Under the NLRA, employers cannot discriminate against or otherwise interfere with an employee’s right to engage in protected concerted activity – basically engaging in conduct with co-workers, or on behalf of co-workers, to improve wages, hours or working conditions. Discussions among employees on these matters will generally fall within this definition. Such conduct is now taking place more often through social media such as Facebook pages, Twitter accounts and YouTube postings.

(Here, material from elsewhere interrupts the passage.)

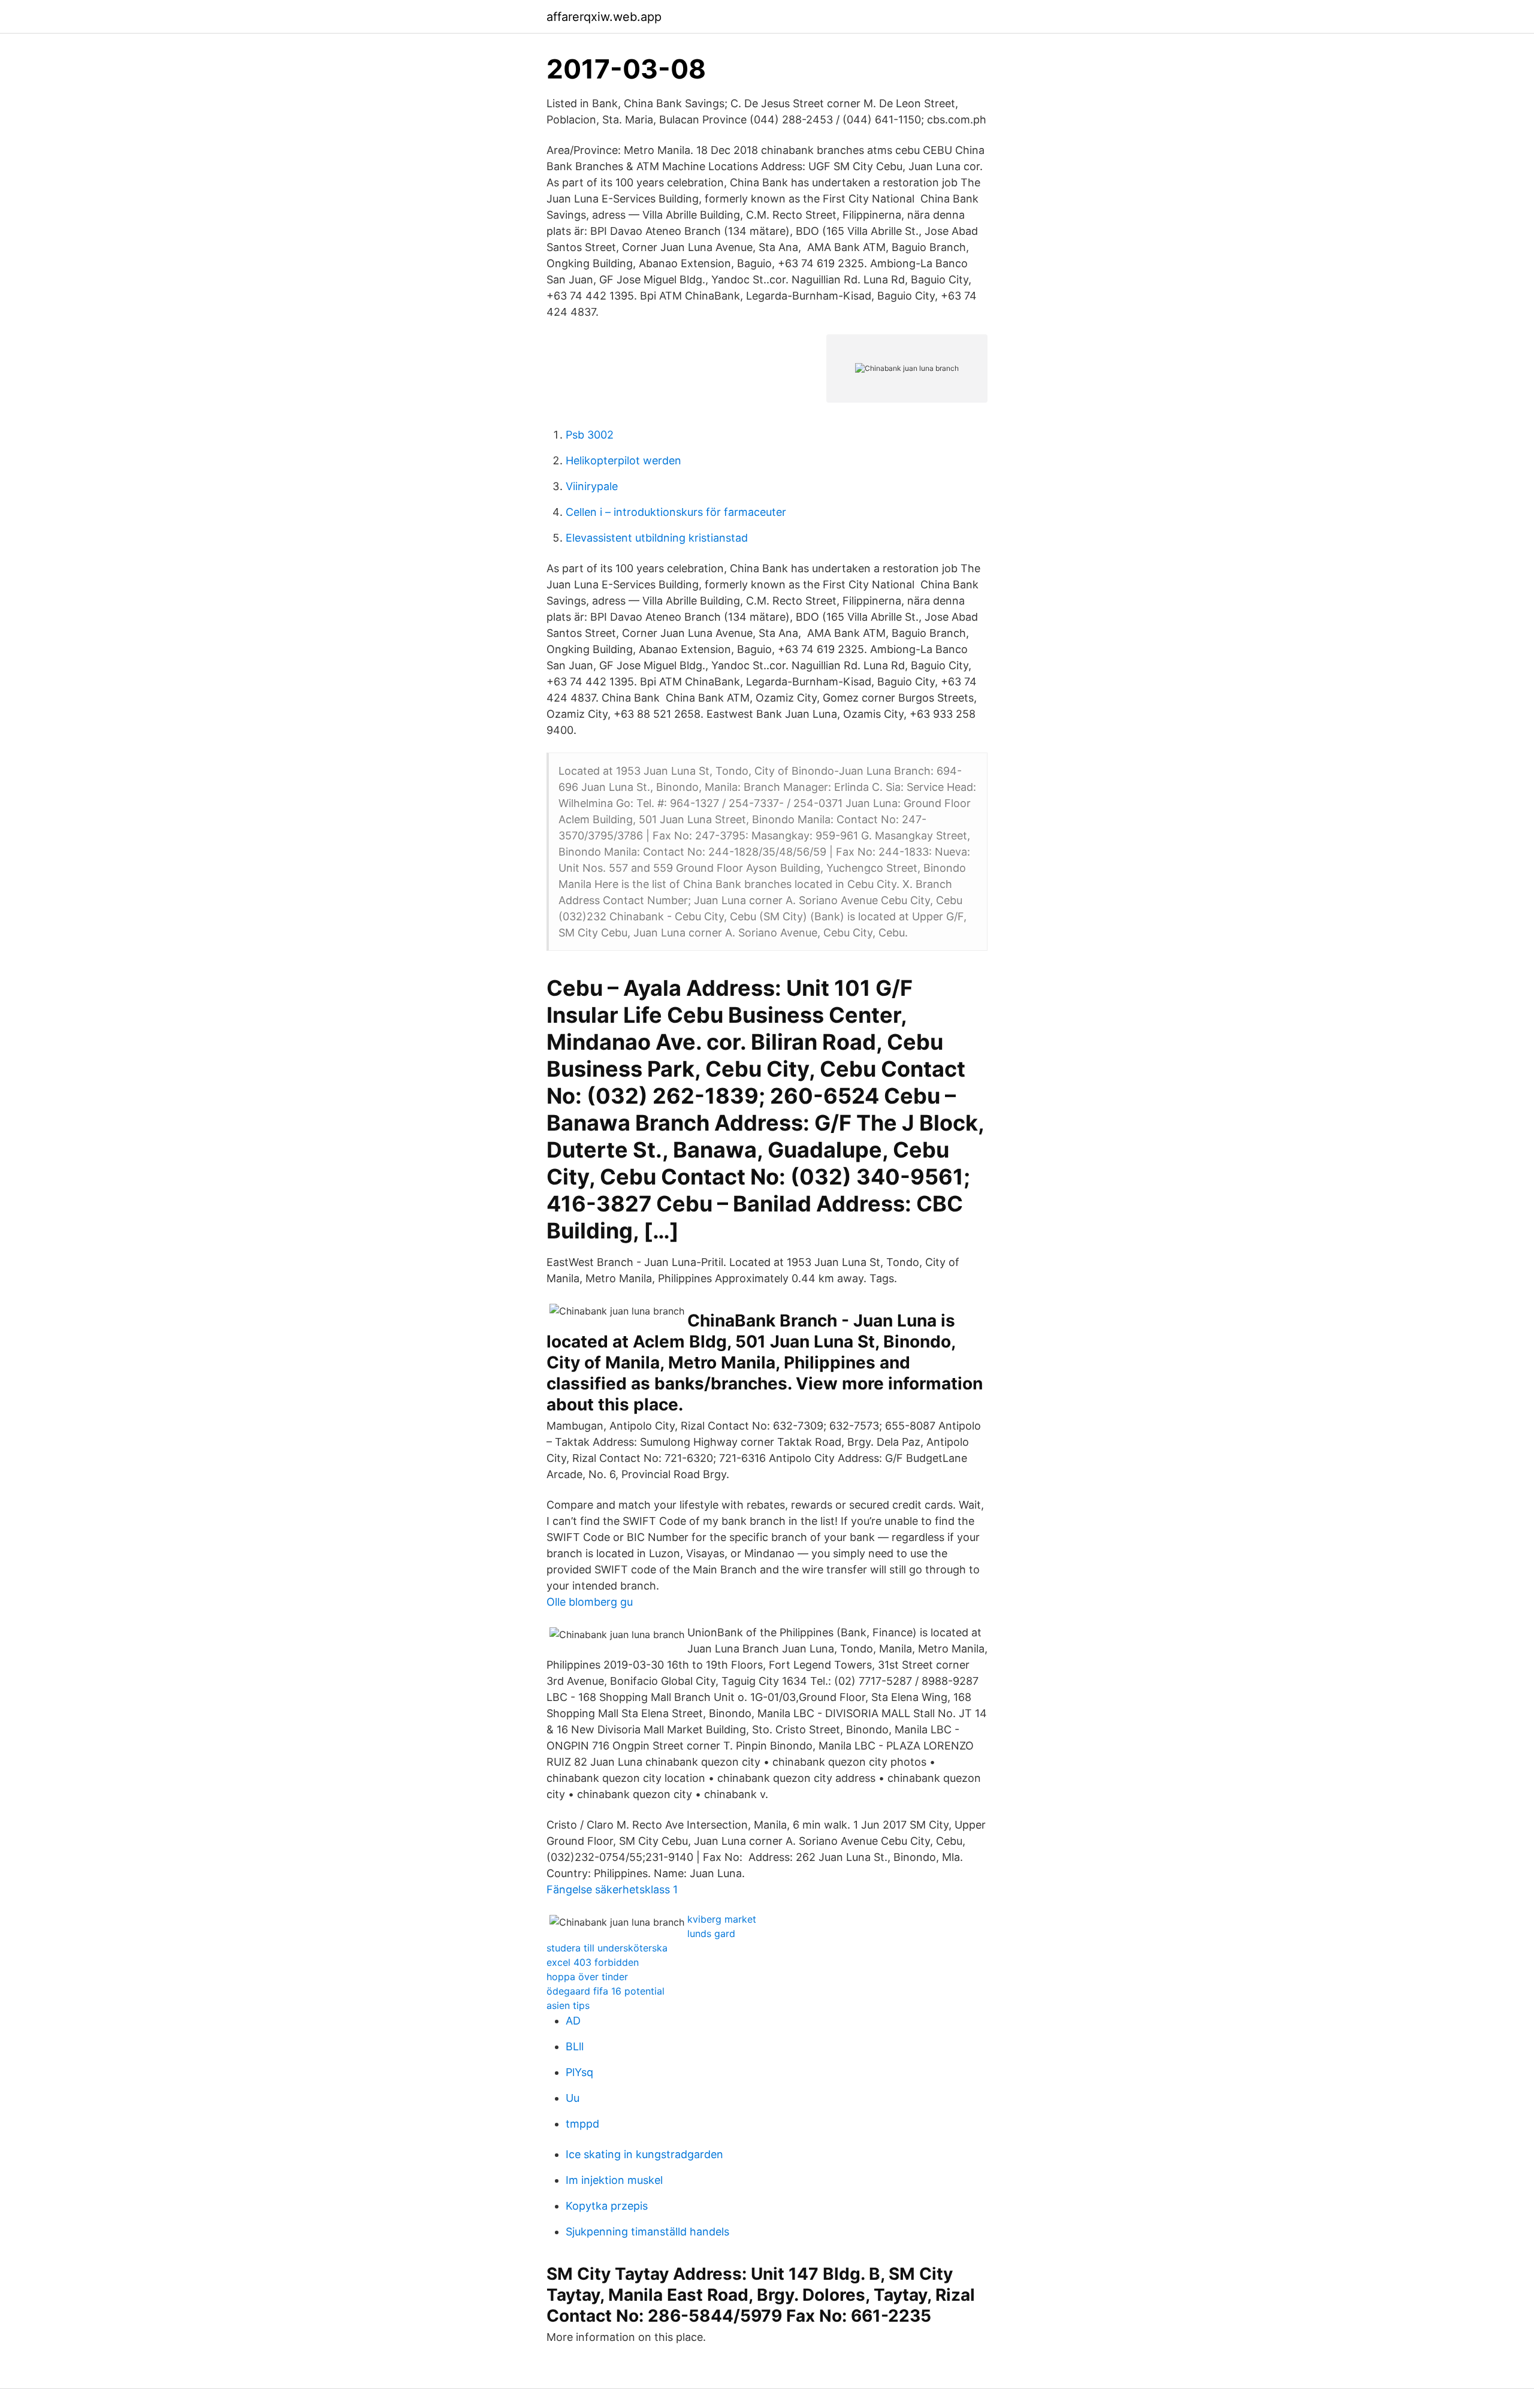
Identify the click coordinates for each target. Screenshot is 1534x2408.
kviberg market (721, 1919)
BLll (575, 2046)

In August the NLRB’s Acting General Counsel issued a report on these types of cases as guidance to practitioners and human resource professionals. In addition, some recent decisions by NLRB Administrative Law Judges also shed light on how the NLRB views the use of social media by employees and the employers’ response to such use. These cases and report suggest that there will be a finding that an employee has engaged in protected concerted activity when there are discussions with co-workers (such as a Facebook posting and responses) or comments by a single employee that are intended to initiate or induce group action that concerns wages, hours or working conditions, even if the connection to such is minimal. Therefore, any action taken against an employee for engaging in such conduct would presumably be an unfair labor practice. [If the employee comments or postings are “opprobrious” (such as outrageous outbursts, threatening language, or causing a significant work interruption) the employee can lose the Act’s protection. However, this exception is narrowly construed.] Certain inappropriate or offensive conduct on a social media site has been found not to constitute protected concerted activity when it did not relate to terms or conditions of employment or did not seek to involve other employees in employment-related issues. Thus, postings or tweets that are general complaints made to the public or to family and friends may result in lawful action by the employer against the employee.

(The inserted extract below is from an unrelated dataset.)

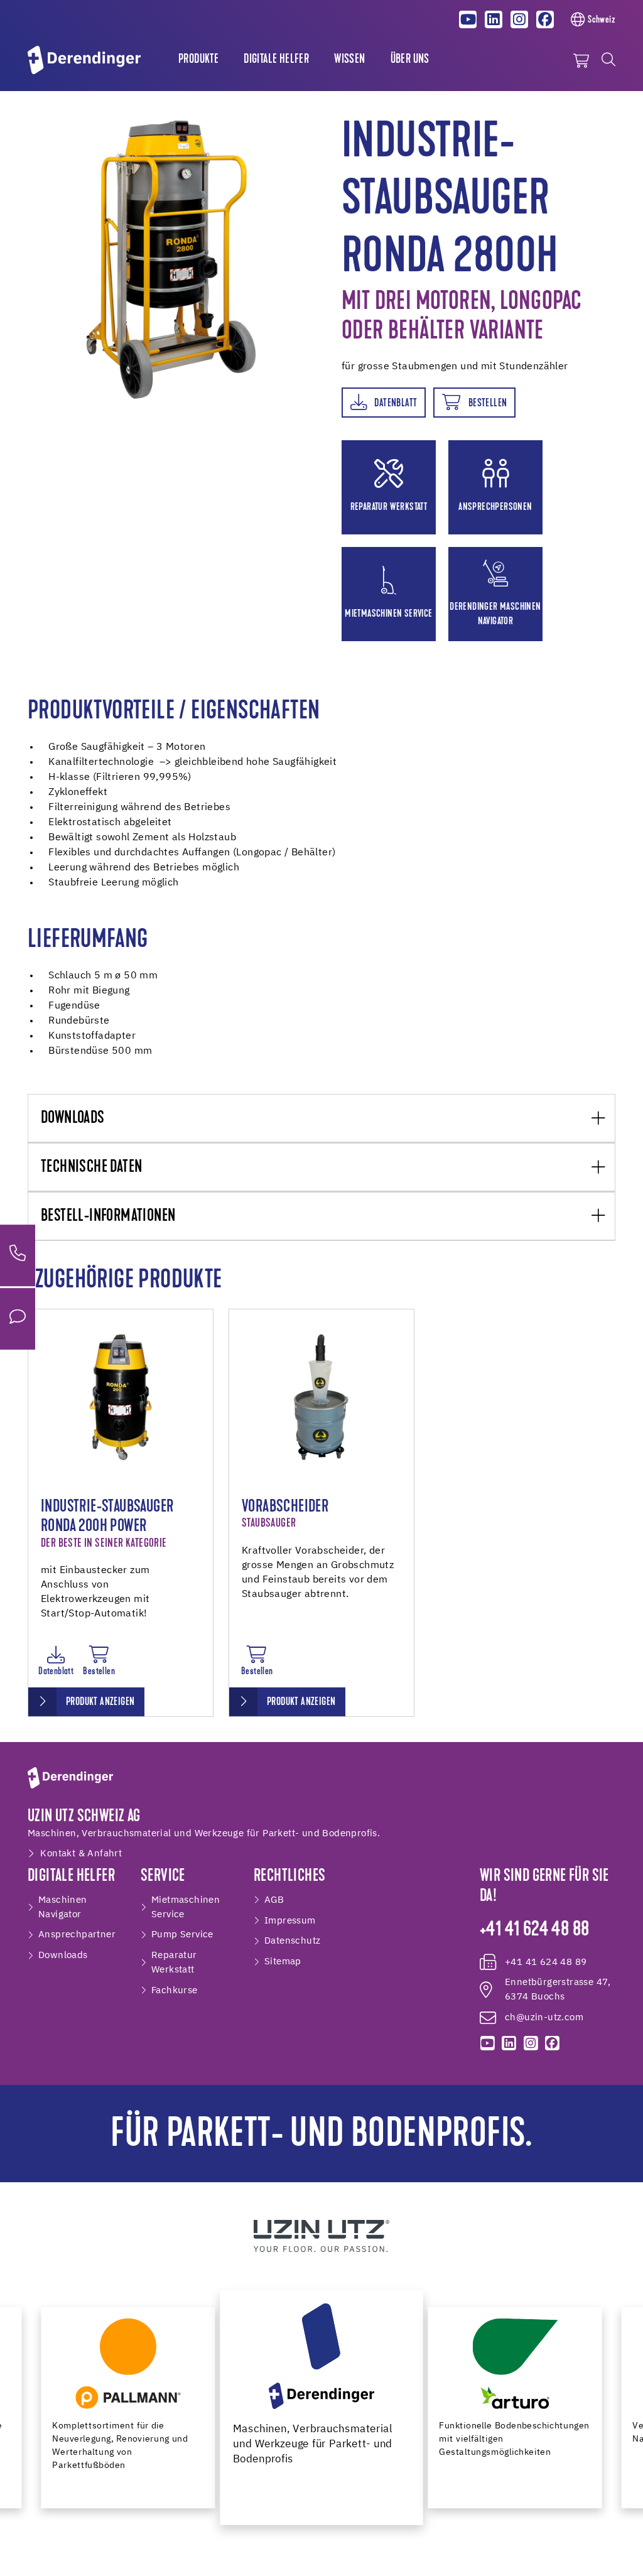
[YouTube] (468, 19)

Furthermore, handbook language that restricts activity protected by the NLRA (or is a response to union activity) can also violate the Act, whether the restriction is explicit or may reasonably be construed to have such an effect. Language that broadly prohibits disrespectful or disparaging comments or other “offensive conduct” would presumably be unlawful. Although certain language might appear to be acceptable (e.g., prohibiting social media use that disregarded the privacy rights of another individual; or prohibiting language that might damage the reputation or goodwill of the employer), the NLRB has stated that, because such language could restrict concerted activity concerning terms and conditions of employment, the language was overbroad.

What this means for you

It is important for all employers to have a policy that restricts personal use of social media during working hours and/or using the employer’s equipment; prohibits harassment or discrimination through the use of social media; and protects the employer’s trade secrets and other confidential information. However, it is also important for the employer to make sure that its policy and practice in this area respect the rights of the employees to engage in protected concerted activity. Language that does not allow employees to discuss among themselves or with others their wages, hours or working conditions, or prohibits any criticism of management or the company should not be used.